The development was initially pitched as a 338-acre project by Texas-based developer Mohr Capital. But the more controversial half of the development proposed on land owned by Bright Farms was withdrawn in October.

The temporarily whittled down project includes three to four industrial buildings on 184 acres. Project boundaries are Tracy Road to the north, Whiteland Road to the south, Interstate 65 to the east and County Road 225 East to the west.

The town council’s move to add the property to the Economic Revitalization Area opened the door to property tax breaks and set the stage for a proposed abatement covering all buildings planned in the initial phase of the Mohr development.

The council approved that abatement for Mohr Logistics Park’s first phase at the same meeting last week.

Mohr intends to spend $111.9 million to build up to four buildings with a total of about 2.8 million to 3.06 million rentable square feet, as well as various supporting infrastructure including roadways, parking areas, ponds, and landscaping, according to the abatement application on file with the town.

During the course of the 10-year abatement, an estimated $17.1 million taxes will be collected across four buildings, and $14.5 million will be abated. The buildings are expected to be built between 2021 and 2024 and be fully operational by 2025.

The abatement was designed to encompass all buildings to simplify the incentive approval process and allow the developer to begin work on buildings sooner, said Norm Gabehart, town manager. The town will be more likely to snag good opportunities with speculative buildings, he said.

“Part of being in the game is having available square footage … It is imperative to make sure these advance if you’re going to have opportunities,” Gabehart said.

Town officials are confident the incentives will pay off by netting full occupancy of Mohr’s first phase in just a few years. The Whiteland Exchange Business Park, the town’s inaugural industrial park that is now home to an Amazon distribution center, will be occupied fully by the two-year mark, he said.

Depending on which companies are attracted to the park, the number of buildings may vary, Gabehart said.

The town is on a shortlist for an undisclosed well-known company that would need an 800,000-square-foot building that is expandable to 1.3 million square feet. If that company picks Whiteland, the first phase would include three buildings, not four, he said.

Another abatement was approved in October for one of the final buildings in the Whiteland Exchange. A series of tax breaks have been approved for the developer, Jones Development, of Kansas City, Mo., which has brought projects forward to the town in the master-planned businesses park.

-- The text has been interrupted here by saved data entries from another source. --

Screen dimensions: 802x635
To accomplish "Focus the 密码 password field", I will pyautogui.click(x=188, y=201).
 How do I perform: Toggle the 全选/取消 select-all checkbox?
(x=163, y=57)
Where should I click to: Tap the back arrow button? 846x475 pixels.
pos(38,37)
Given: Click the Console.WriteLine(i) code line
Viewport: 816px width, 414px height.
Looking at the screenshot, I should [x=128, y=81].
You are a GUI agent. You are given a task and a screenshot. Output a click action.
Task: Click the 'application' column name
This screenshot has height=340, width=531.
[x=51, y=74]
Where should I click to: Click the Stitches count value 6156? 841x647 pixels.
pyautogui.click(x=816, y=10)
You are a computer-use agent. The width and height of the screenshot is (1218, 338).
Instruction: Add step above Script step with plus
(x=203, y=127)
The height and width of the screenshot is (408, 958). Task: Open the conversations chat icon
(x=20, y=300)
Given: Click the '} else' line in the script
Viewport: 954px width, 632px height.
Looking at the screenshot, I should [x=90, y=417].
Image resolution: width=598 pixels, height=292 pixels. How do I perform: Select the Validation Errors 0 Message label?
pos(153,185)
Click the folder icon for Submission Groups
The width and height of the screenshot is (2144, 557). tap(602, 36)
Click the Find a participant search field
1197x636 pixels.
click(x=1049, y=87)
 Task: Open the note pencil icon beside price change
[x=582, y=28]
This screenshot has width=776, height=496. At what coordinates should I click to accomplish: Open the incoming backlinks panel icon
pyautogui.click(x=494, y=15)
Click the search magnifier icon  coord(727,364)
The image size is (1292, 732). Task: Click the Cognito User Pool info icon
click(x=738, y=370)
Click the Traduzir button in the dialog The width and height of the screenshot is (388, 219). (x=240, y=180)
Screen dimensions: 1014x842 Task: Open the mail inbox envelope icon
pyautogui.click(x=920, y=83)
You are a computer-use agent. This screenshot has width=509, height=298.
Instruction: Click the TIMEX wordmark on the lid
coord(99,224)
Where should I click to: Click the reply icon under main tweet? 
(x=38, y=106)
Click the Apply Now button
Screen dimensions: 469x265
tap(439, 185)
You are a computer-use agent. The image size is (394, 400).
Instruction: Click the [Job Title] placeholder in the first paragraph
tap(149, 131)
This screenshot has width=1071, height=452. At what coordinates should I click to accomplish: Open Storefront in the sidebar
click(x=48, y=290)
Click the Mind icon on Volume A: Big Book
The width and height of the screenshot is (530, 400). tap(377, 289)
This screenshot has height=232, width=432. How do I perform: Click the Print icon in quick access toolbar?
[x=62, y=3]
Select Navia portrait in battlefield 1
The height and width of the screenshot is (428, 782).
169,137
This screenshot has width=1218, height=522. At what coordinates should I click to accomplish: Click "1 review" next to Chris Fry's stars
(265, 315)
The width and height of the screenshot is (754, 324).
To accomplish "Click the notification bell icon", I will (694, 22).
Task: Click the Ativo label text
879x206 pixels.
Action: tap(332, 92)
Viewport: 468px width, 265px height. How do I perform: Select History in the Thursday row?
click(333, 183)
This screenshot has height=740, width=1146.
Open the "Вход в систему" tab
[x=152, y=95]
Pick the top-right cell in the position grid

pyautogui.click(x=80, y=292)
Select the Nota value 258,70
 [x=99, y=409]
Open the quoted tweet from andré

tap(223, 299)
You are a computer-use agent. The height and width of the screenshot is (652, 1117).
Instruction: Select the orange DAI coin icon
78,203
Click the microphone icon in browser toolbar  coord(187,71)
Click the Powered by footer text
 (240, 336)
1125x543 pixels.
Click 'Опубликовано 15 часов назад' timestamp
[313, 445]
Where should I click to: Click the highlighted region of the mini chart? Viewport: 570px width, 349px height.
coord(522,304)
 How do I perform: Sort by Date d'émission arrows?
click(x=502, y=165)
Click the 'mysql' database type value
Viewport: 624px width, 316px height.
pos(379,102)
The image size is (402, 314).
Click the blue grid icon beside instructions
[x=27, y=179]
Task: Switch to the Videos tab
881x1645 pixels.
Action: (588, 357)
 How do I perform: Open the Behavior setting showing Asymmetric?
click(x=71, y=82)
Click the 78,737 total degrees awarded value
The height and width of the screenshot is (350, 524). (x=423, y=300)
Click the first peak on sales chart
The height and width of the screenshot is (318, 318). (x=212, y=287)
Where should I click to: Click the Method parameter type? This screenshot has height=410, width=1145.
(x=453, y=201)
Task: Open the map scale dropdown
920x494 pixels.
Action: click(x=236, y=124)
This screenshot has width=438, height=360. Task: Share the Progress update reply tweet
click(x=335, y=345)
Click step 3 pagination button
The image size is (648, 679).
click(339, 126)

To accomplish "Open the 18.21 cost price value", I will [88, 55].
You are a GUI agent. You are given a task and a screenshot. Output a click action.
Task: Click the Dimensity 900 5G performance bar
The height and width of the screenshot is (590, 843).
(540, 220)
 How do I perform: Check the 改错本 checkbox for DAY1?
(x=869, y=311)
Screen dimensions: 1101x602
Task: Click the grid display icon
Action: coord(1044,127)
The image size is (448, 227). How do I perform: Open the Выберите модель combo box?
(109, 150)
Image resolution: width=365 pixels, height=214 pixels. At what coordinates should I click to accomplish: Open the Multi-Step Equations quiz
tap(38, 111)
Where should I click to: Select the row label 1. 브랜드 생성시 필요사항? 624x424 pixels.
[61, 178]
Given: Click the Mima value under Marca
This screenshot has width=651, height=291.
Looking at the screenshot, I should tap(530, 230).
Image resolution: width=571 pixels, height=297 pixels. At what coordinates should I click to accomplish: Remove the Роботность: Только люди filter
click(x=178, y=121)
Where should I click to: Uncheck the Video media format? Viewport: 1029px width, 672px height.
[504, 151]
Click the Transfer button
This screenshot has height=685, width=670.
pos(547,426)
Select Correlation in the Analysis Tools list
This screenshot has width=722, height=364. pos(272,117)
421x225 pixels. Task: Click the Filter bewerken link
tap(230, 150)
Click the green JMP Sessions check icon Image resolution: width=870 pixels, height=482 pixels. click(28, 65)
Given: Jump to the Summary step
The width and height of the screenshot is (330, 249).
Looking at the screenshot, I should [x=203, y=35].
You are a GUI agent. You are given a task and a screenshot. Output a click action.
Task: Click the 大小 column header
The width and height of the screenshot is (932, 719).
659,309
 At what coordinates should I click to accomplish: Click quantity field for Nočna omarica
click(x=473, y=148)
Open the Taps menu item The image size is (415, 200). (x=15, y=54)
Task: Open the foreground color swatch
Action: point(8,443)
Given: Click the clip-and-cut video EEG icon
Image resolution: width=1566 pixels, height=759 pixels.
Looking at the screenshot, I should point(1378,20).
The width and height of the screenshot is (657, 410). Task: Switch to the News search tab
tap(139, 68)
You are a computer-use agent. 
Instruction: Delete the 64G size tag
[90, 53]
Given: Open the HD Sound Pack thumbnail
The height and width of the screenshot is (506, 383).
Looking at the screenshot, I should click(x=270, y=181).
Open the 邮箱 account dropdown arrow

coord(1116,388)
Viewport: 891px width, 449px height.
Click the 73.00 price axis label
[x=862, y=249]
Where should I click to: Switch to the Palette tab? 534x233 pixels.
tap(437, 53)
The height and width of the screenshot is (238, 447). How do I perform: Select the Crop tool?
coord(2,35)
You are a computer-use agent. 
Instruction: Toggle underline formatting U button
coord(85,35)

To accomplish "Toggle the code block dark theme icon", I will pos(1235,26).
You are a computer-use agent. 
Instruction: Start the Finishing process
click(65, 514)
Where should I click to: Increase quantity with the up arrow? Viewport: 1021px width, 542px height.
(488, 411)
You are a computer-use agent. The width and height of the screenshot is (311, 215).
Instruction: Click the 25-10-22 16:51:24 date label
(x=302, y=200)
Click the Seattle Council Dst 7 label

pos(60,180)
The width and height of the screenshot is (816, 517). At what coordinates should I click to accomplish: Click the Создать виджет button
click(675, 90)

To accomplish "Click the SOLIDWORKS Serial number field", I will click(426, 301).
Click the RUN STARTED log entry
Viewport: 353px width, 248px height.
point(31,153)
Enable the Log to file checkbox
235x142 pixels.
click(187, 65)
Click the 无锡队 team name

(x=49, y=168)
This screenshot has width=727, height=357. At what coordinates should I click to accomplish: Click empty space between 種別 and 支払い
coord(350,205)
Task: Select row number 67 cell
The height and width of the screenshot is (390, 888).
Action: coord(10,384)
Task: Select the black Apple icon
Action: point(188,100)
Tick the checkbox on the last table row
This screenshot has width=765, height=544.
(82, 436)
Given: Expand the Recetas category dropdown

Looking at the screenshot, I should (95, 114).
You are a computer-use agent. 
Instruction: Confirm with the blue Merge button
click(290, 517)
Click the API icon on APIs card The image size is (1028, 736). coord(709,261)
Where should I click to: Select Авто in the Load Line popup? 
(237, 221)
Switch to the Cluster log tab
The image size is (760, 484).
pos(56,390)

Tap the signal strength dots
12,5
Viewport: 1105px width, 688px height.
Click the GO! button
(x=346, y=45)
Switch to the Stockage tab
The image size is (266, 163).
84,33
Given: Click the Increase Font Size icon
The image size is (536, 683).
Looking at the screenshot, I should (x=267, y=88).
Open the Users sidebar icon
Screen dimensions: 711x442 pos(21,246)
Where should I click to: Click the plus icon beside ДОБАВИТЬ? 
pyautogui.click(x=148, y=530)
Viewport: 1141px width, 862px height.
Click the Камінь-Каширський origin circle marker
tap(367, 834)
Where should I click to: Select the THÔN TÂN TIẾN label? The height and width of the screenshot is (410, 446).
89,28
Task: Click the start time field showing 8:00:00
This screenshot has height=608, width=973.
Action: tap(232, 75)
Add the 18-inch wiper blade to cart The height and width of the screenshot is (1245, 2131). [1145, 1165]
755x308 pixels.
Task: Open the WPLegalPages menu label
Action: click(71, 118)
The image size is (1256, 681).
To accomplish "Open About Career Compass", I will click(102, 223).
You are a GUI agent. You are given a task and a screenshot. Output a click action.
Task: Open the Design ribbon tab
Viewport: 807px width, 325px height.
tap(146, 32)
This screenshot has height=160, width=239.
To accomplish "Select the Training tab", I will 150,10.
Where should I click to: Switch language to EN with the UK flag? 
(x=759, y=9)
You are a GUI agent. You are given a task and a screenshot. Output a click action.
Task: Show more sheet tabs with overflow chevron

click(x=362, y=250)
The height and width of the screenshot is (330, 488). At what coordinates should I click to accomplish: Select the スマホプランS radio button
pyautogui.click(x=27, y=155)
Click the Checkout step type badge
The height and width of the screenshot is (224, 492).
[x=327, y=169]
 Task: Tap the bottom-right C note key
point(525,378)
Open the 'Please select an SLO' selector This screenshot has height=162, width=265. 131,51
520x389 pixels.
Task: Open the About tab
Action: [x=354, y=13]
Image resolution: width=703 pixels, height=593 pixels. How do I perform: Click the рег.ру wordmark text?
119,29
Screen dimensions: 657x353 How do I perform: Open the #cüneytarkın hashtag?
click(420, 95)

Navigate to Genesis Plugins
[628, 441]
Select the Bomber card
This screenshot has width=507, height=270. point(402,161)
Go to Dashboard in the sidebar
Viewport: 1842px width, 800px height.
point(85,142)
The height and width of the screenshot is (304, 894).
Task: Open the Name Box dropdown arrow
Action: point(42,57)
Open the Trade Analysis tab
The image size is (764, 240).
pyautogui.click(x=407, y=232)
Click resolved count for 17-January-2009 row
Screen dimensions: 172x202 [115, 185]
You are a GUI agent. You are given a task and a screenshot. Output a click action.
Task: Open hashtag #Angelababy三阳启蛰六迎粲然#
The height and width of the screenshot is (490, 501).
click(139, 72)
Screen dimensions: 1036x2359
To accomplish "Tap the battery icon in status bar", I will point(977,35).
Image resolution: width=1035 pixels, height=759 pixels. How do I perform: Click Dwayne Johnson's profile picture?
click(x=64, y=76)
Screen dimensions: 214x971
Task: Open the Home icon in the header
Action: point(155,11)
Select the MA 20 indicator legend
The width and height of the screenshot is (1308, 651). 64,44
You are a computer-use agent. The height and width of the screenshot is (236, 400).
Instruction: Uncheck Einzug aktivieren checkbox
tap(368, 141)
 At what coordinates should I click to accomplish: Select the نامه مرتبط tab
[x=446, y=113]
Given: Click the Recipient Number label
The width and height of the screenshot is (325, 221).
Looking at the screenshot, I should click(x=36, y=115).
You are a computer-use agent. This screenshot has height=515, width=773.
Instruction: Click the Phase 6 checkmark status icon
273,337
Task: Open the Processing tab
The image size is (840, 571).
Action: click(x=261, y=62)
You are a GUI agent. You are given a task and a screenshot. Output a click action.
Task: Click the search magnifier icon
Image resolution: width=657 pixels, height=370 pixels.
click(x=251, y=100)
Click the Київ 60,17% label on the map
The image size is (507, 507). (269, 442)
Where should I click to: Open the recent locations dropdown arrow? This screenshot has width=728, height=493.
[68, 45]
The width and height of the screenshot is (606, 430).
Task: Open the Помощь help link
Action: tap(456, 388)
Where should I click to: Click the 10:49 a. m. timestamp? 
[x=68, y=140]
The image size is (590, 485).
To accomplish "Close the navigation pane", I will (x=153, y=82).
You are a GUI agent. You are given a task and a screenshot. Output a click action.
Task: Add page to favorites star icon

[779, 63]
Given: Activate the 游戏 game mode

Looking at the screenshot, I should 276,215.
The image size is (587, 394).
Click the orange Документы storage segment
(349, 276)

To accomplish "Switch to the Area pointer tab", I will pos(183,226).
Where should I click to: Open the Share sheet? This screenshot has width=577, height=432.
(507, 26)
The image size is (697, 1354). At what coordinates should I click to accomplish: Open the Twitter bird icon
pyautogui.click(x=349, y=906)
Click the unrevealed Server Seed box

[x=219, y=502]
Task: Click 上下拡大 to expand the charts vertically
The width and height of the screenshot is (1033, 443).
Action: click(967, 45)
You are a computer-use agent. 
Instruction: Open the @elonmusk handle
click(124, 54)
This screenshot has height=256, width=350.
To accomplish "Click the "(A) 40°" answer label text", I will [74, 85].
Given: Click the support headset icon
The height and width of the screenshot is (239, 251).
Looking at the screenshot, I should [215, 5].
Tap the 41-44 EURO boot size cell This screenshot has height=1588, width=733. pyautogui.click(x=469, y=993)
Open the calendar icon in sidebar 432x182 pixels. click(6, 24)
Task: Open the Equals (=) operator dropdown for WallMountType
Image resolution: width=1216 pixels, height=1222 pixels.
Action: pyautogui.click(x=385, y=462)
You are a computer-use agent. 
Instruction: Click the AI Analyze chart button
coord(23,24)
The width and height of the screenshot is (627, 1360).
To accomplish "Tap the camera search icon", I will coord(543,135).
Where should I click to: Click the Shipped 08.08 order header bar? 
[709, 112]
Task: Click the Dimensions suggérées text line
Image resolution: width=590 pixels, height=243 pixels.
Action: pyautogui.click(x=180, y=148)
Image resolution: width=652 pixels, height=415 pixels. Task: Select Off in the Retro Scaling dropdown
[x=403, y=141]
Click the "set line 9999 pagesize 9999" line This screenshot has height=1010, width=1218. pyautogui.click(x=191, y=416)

The Whiteland Exchange will have a total of five warehouses. Amazon, the flagship tenant, began operations this year. Now, several other buildings are under construction or in the works, Gabehart said.

The most recent abatement was awarded to Jones to move a manufacturing warehouse closer to its Franklin plant, he said, adding that the company was not ready to announce the move publicly. As was the case with Cooper Tire, which announced earlier this year it would be Mohr’s first building project in Whiteland, another company is relocating to Whiteland because it has outgrown its current space, he said.

Jones is investing $8.6 million in the 179,500-square-foot building and $324,000 in the land. During the course of the 10-year abatement, $1.08 million in taxes will be paid, and nearly $916,500 will be abated.

The Whiteland Exchange abatement is finalized, but the Mohr Logistics abatement has one more step to complete in January, when the council will consider a confirmatory resolution to seal the deal.